→ EXERCISE TASK
Could you give the lines of the records as a JSON list of strings, one string per line with blank lines left out, starting with the line that contains "Where should I" and going on through the last line of the records?

→ PROVIDED INFORMATION
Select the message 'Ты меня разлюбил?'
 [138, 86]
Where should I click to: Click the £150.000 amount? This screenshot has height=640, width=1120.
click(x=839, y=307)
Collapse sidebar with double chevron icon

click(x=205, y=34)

→ EXERCISE OUTPUT
[
  "Where should I click to: Click the £150.000 amount? This screenshot has height=640, width=1120.",
  "click(x=839, y=307)",
  "Collapse sidebar with double chevron icon",
  "click(x=205, y=34)"
]